I took advantage of the Webs spring sale to stash some pretty green Berocco Ultra Alpaca. I have never used this yarn, and am not so knowledgeable about the ways of alpaca, but I love the peaty green color and am pretty dazzled by its softness, too.
A new plant we've acquired, as well; a kind of sword fern. Note the new little baby fiddleheads down in the center of the cluster.
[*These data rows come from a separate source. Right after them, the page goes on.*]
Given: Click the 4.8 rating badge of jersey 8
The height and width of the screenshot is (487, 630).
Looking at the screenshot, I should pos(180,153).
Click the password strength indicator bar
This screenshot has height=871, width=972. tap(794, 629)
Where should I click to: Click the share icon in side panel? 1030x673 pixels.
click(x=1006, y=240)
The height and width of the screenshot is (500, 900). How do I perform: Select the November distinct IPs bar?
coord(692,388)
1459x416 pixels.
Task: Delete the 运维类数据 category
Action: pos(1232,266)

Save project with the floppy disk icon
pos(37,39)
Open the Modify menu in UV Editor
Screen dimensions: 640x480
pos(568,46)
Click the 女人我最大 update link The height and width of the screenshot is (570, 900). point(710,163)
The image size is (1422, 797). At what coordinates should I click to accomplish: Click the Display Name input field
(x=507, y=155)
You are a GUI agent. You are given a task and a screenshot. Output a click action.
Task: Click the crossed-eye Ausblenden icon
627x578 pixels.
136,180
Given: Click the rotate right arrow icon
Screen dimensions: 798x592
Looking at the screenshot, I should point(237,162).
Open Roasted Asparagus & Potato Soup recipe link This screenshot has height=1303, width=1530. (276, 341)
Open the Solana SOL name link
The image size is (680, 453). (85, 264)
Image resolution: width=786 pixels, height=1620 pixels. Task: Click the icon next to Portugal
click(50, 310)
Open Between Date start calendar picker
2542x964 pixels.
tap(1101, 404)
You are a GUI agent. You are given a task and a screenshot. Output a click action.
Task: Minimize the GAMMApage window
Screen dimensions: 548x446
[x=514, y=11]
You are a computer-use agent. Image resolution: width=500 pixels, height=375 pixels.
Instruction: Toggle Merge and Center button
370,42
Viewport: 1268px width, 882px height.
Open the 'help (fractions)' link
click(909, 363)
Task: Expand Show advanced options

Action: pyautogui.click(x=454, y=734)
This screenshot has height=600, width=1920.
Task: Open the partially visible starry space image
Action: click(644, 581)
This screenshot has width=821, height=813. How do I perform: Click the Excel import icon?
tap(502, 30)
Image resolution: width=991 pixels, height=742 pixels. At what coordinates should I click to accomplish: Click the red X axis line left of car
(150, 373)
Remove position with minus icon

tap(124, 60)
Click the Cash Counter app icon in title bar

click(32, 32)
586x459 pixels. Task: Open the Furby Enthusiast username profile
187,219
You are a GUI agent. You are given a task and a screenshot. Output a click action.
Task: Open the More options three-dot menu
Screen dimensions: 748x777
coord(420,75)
So, as I said, my sis flew down so we could go to Stitches South here in Atlanta. We had a great time. I took a class, "Complete from the Top Down" taught by Barry Klein, the owner of Trendsetter Yarns, and who is one of the top ten men in knitting according to Knitty. He was a great teacher, and the class was terrific. We worked on a little top down sweater. I didn't get very far, but I learned a lot about increasing, decreasing and raglan shaping, which are things that have confused me, in the past, as I've blindly followed patterns without much understanding. Stitches was generally a joy, though my wallet is considerably lighter, after a lot of shopping for spinning fiber. The fiber purchases will be blogged later, as they deserve their own attention. It was fun to see the "faces" of knitbloglandia at Stitches. I finally met and chatted with the lovely Rachael and bought her book. I also spoke with Carrieoke and saw her adorable baby, though it was really just the top of his head, as he was snugly wrapped and sound asleep. Team Ravelry was out and about and handing out Ravelry buttons. I bought a few notions; Kollage square dpns, stitch markers, needle tips and a skein of Euroflax linen that was priced so low that I couldn't walk away from it, especially seeing the Ilene bag my sis was making.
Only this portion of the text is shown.